■ What is needed
What you produce should be every line from the data that includes "computer".

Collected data
==================================================
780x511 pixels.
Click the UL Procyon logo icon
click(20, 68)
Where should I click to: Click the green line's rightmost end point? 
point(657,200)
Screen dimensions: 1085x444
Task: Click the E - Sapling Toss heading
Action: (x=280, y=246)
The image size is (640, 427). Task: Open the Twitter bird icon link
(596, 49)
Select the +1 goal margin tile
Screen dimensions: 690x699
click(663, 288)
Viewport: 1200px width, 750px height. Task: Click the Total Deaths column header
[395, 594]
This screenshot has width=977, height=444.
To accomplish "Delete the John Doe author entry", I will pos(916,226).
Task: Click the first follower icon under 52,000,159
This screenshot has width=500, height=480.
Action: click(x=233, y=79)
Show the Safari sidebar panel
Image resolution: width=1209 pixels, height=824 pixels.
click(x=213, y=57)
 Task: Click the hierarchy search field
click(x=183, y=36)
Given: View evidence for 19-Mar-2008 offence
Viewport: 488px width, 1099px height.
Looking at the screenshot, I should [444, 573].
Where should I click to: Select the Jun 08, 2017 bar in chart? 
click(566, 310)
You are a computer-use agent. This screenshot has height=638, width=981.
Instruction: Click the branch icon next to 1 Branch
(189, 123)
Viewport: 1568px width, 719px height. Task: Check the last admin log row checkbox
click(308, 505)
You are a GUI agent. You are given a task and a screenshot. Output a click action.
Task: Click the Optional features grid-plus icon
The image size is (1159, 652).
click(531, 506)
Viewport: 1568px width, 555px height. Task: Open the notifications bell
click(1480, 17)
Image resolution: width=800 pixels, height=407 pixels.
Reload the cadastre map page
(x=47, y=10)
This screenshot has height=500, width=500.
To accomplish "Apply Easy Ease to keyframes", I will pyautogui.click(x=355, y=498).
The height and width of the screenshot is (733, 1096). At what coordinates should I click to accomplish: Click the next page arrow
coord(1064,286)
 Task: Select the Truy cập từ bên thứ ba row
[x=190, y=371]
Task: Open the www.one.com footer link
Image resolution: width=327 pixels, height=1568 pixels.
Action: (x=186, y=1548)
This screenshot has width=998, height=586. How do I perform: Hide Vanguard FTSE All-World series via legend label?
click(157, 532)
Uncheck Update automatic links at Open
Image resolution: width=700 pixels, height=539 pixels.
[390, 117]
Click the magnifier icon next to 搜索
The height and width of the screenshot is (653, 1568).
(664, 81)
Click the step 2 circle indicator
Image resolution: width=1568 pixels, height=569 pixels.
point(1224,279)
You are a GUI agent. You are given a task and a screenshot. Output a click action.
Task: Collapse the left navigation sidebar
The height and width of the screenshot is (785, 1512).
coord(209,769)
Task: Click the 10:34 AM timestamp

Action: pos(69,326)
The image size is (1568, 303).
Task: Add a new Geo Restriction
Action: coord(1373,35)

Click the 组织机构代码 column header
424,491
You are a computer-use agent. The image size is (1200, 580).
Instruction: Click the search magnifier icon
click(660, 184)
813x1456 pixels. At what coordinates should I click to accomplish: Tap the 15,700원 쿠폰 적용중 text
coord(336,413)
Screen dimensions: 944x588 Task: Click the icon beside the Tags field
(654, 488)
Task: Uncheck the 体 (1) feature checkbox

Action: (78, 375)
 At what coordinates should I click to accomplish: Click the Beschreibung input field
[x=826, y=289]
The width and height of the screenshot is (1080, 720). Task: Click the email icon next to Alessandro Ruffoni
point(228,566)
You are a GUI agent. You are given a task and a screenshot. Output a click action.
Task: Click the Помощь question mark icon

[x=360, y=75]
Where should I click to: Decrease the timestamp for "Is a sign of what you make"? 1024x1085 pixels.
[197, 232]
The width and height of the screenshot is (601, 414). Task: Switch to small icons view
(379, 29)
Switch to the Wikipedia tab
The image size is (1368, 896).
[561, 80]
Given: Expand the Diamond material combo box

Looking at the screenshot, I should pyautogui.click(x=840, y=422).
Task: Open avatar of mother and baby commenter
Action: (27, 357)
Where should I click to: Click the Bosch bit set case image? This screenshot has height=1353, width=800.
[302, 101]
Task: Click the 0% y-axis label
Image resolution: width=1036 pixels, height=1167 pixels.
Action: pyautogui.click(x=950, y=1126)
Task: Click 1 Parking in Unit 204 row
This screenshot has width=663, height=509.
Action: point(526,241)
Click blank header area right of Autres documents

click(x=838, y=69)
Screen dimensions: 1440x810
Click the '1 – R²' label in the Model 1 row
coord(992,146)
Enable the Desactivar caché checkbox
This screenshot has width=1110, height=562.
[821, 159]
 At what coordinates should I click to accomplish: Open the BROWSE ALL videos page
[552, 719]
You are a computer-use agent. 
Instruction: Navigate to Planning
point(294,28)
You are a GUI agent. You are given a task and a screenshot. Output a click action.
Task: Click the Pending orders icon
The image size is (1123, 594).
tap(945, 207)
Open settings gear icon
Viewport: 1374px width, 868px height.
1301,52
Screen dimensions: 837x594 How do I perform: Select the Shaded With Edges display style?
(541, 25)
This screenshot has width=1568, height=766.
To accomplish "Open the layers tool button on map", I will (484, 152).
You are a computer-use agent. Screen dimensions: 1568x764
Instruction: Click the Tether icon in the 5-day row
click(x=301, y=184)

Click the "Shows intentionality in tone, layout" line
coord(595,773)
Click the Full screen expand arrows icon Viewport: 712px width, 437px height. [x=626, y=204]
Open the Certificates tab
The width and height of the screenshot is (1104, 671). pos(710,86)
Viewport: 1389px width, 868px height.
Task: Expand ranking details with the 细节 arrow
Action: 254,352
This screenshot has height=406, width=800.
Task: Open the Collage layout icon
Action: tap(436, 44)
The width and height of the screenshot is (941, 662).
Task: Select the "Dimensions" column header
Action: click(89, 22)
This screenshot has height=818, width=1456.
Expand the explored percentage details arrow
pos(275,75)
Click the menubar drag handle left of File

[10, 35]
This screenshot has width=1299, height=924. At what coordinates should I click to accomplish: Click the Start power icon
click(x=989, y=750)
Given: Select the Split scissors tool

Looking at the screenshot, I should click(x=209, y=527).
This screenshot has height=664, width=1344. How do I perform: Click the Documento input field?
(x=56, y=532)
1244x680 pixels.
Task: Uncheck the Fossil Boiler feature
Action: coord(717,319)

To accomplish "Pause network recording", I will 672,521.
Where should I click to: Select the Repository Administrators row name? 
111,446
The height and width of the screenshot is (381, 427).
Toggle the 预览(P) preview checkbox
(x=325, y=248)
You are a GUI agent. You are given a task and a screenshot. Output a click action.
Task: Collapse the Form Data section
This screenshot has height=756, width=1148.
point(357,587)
==================================================
■ Answer space
You are a computer-use agent. This screenshot has height=638, width=981.
You are a computer-use agent. The image size is (1200, 580).
You are a computer-use agent. 
You are a computer-use agent. Screen dimensions: 1568x764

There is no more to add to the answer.